- _Work instruction_:
Output, word for word, every line from the line with "Instruction: Confirm the refund with 确定" through the final line of the data below.

- _Provided entries_:
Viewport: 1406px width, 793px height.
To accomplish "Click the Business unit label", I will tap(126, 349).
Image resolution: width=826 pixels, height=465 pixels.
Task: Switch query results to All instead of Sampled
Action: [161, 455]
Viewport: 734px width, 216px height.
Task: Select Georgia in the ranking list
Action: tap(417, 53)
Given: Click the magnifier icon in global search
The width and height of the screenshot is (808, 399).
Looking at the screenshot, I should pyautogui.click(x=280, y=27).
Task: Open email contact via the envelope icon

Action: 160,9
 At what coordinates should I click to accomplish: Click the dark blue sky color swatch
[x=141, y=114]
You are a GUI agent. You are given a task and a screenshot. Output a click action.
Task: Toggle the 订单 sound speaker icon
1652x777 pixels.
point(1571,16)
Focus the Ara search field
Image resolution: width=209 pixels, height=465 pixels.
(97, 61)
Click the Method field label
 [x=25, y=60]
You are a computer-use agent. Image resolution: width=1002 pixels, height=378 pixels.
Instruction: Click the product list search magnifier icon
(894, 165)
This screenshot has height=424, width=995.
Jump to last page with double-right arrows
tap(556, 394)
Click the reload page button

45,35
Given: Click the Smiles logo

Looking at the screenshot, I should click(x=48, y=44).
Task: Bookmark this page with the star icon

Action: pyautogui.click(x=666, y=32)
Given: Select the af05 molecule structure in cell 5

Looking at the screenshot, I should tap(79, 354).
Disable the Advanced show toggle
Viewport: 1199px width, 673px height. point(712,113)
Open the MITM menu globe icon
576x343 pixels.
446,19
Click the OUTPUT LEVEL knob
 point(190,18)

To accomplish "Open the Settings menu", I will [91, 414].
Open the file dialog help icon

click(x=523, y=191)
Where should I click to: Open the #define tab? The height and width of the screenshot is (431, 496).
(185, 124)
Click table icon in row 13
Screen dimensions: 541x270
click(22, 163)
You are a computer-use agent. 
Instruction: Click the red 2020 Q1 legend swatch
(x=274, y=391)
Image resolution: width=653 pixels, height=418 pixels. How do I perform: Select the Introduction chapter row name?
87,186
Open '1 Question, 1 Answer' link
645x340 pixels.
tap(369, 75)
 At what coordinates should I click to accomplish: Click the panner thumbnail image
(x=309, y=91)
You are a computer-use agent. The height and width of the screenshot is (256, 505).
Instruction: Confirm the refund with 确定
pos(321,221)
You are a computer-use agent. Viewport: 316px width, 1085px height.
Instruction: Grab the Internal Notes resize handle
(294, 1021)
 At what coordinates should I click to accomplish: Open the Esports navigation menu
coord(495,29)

- _Reply to the exercise_:
Instruction: Confirm the refund with 确定
pos(321,221)
You are a computer-use agent. Viewport: 316px width, 1085px height.
Instruction: Grab the Internal Notes resize handle
(294, 1021)
 At what coordinates should I click to accomplish: Open the Esports navigation menu
coord(495,29)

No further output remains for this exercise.